WHAT NEEDS TO BE DONE:
Print out the full listing below, word for word.

BEGIN PROVIDED DATA

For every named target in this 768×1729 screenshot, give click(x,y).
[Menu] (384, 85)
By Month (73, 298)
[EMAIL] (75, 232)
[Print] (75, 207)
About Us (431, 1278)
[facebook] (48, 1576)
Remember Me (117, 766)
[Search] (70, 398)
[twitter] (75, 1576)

END PROVIDED DATA

EXPECTED OUTPUT:
For every named target in this 768×1729 screenshot, give click(x,y).
[Menu] (384, 85)
By Month (73, 298)
[EMAIL] (75, 232)
[Print] (75, 207)
About Us (431, 1278)
[facebook] (48, 1576)
Remember Me (117, 766)
[Search] (70, 398)
[twitter] (75, 1576)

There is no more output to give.